*WORK TASK*. Output the data below in full, character for character.

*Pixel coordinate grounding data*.
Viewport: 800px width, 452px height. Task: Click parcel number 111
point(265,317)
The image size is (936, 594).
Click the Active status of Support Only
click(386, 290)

*TASK ANSWER*.
Viewport: 800px width, 452px height. Task: Click parcel number 111
point(265,317)
The image size is (936, 594).
Click the Active status of Support Only
click(386, 290)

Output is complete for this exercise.